Records for this task:
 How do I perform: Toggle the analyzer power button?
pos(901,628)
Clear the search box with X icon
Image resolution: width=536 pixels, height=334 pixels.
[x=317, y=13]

Goal: Arrange the lines above as a Markdown table with a No. column for the row number and a Text column for the line. Leave out any blank lines.

Task response:
| No. | Text |
|---|---|
| 1 |  How do I perform: Toggle the analyzer power button? |
| 2 | pos(901,628) |
| 3 | Clear the search box with X icon |
| 4 | Image resolution: width=536 pixels, height=334 pixels. |
| 5 | [x=317, y=13] |